## ACTIVITY:
Lines before the one containing "Task: Click the clock plugin icon" in the records below are to be left out; that line and all after it, through the end, are to be retyped exactly.

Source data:
- - -

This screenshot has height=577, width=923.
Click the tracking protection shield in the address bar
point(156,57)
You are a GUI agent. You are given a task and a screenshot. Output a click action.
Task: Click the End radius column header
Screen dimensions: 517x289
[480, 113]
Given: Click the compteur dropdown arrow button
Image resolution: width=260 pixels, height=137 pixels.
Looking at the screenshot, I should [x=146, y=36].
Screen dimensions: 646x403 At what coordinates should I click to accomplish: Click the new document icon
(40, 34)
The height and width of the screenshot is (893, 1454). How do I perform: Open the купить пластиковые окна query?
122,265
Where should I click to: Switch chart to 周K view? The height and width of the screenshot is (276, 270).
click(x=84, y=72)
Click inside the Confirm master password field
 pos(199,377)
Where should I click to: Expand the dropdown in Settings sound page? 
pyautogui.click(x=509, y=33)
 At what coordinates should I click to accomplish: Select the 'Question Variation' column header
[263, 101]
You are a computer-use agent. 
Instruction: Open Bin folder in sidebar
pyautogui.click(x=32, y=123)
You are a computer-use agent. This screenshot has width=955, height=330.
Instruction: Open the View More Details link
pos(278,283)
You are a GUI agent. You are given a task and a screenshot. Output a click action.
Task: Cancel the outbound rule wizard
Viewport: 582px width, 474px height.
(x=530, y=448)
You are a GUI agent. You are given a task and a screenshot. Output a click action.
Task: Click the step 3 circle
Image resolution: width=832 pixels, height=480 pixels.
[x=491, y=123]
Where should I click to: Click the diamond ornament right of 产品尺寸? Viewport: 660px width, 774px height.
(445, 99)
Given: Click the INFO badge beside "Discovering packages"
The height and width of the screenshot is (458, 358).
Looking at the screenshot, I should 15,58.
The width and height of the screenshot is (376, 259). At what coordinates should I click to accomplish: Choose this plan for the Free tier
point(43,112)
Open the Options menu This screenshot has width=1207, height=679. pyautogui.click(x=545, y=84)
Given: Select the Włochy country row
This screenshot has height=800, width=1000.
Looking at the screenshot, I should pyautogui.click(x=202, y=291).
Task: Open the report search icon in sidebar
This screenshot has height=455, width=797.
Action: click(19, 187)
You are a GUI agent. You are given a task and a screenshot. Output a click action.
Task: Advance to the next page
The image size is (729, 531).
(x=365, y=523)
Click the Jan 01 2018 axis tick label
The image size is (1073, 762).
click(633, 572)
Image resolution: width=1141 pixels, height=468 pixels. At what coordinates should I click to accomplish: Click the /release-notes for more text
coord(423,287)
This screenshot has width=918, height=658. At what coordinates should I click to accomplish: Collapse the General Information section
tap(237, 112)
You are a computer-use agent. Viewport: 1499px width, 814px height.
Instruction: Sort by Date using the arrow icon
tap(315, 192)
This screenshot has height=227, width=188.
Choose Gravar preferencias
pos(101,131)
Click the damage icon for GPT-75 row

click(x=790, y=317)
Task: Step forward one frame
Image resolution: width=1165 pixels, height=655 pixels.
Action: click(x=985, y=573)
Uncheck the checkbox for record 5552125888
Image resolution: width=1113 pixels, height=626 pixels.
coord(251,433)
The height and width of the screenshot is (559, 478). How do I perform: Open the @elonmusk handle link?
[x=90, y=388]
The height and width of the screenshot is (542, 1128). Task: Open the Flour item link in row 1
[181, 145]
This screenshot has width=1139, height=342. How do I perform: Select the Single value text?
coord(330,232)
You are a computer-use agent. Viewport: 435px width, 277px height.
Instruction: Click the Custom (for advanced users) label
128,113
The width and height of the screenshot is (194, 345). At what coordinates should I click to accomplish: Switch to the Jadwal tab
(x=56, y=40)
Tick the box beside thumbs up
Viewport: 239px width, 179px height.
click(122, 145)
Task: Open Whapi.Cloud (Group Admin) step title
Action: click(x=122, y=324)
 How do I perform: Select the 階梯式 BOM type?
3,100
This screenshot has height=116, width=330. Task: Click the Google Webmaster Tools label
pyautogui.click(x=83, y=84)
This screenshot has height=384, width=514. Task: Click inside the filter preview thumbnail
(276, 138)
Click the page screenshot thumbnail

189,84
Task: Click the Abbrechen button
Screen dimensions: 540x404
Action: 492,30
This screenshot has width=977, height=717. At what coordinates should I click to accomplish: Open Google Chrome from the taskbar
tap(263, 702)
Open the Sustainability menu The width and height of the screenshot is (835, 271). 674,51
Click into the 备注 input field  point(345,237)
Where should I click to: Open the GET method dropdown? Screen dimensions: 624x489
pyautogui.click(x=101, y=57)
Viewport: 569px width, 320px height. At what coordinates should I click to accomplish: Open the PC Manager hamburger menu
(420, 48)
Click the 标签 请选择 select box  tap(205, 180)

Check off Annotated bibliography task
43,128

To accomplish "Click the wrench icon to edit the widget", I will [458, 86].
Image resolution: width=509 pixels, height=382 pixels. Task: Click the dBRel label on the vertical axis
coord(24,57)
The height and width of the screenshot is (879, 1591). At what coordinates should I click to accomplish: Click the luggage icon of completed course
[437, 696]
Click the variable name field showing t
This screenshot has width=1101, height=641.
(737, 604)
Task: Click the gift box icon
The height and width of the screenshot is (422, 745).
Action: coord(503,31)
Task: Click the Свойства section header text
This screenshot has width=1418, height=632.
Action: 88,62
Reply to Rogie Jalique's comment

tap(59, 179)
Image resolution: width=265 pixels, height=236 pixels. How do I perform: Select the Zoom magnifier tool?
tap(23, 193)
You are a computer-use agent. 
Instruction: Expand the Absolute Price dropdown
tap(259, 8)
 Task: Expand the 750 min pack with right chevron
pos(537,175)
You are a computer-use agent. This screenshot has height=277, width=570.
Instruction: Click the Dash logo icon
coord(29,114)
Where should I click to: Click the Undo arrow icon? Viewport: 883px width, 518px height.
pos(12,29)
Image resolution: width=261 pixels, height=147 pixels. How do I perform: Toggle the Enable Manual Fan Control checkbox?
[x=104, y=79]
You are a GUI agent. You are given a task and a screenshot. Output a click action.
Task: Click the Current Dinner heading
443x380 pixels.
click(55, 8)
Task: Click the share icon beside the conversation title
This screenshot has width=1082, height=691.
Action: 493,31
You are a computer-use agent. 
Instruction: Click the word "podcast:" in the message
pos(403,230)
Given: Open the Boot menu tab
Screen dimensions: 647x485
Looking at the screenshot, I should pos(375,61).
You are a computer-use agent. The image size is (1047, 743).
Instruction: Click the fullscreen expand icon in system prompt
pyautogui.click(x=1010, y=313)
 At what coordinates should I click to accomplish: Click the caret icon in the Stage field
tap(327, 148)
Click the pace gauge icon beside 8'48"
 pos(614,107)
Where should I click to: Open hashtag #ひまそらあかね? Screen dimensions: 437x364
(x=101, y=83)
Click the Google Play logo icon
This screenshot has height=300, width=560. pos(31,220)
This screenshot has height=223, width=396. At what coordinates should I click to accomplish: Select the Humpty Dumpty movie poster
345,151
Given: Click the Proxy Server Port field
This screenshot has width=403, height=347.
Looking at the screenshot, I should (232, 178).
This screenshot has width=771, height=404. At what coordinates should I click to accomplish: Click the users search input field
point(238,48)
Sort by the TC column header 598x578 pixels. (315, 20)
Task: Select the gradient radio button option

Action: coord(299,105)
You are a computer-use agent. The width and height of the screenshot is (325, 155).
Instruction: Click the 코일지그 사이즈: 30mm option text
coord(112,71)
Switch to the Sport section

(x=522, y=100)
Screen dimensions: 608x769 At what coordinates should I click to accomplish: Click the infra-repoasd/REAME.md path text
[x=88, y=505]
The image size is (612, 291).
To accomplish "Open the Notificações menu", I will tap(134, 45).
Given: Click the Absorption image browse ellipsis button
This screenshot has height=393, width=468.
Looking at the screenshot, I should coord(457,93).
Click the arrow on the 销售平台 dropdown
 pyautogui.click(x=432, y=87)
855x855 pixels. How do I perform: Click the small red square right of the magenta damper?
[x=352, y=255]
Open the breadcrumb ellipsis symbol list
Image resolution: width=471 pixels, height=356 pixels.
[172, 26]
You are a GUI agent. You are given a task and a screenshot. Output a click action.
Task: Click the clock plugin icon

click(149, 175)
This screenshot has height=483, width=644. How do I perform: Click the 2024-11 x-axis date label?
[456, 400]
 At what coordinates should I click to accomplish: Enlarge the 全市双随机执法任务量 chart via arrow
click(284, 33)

- - -

## OUTPUT BELOW:
Task: Click the clock plugin icon

click(149, 175)
This screenshot has height=483, width=644. How do I perform: Click the 2024-11 x-axis date label?
[456, 400]
 At what coordinates should I click to accomplish: Enlarge the 全市双随机执法任务量 chart via arrow
click(284, 33)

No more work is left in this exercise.